9

I am trying to create a tool that labels refrigerator temperature readings. A reading is taken every 5 minutes, and its label identifies whether of not it was taken while the refrigerator was defrosting. Periodically, the refrigerator will defrost, meaning that a heater will turn on, causing the temperature to rise. Defrosts vary greatly in their height, duration, and shape. The only thing that is consistent about them is that they occur at constant time intervals (e.g. every 3 hours). During normal operation (when the refrigerator is not defrosting), a refrigerator's temperature will bounce around as its compressor turns on and off and as its door is opened and shut. The image below shows an example of what a time series of temperature readings might look like, with defrosts shown in blue.

Example of Temperature Readings

I need to design a tool that can take a series of temperature readings and classify whether or not the LAST temperature reading (the rightmost one) is part of a defrost. The training data is comprised of a 1D array of temperature readings and an equal length 1D array that represents the class of the temperature readings (the class is either 0 or 1, where 1 means defrost).

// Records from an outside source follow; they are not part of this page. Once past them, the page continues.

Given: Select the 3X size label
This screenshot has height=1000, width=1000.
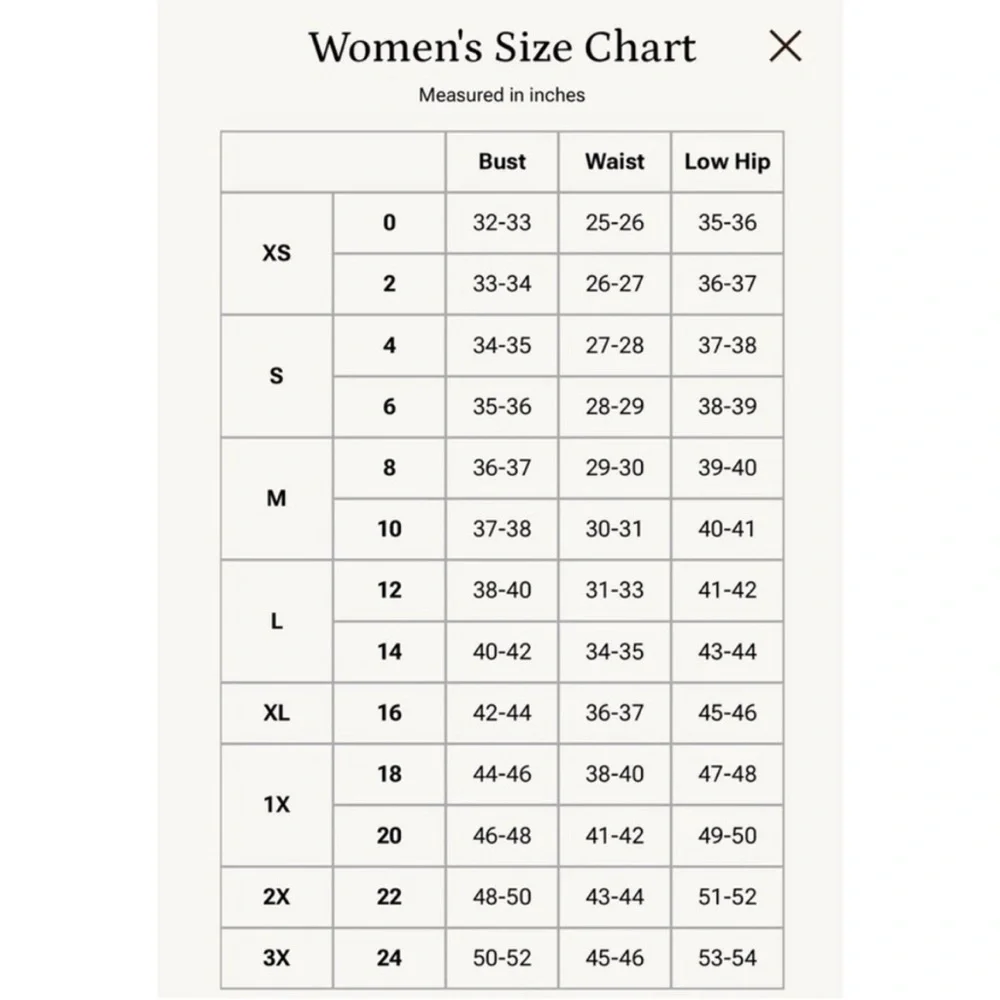Looking at the screenshot, I should (x=277, y=957).
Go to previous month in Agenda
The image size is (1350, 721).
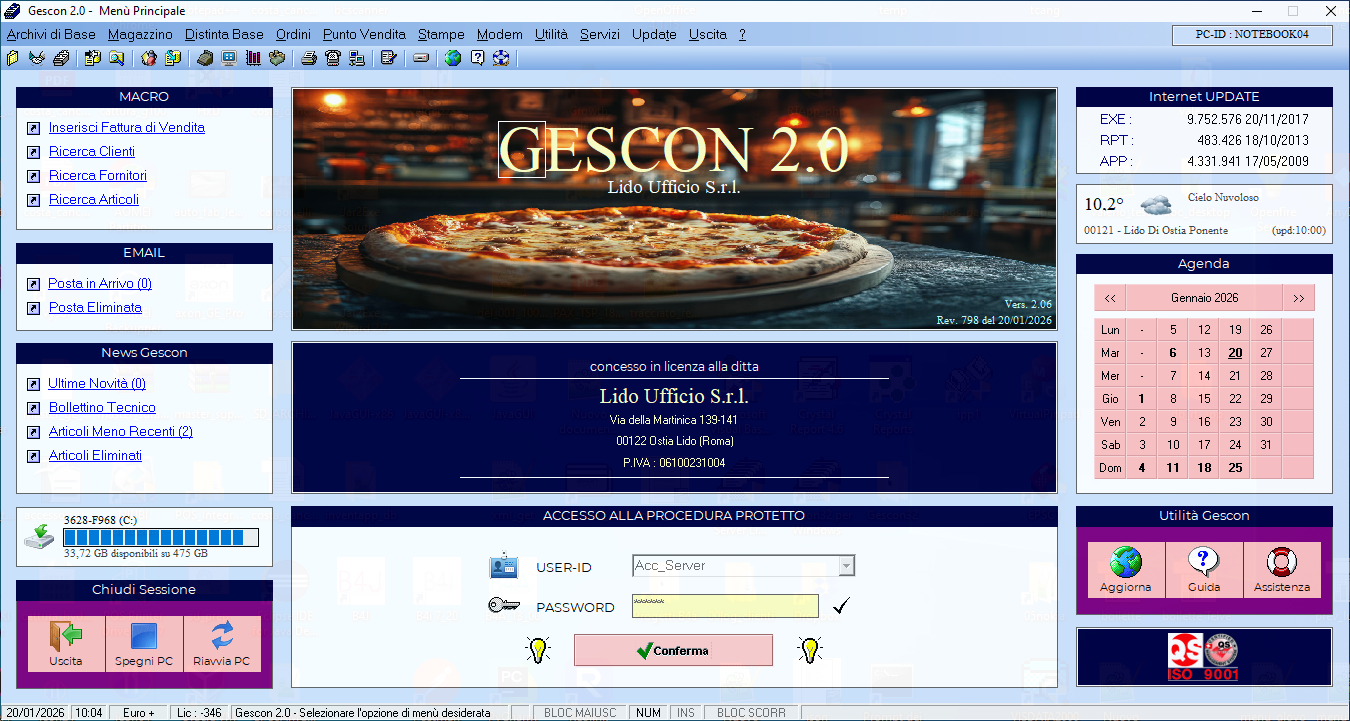click(x=1110, y=298)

I've tried both convolutional and recurrent neural networks without much luck. They don't seem to be able to learn to utilize the spacing between defrosts, and so they keep erroneously classifying last readings as being part of a defrost, even when not enough time has elapsed. For example, in the image below, my trained networks erroneously classify the last reading as being the start of a defrost, even though it is too soon for a defrost. Is there a machine learning or deep learning tool that is better at recognizing periodic patterns? Is there a better technique for classifying my data? Thanks.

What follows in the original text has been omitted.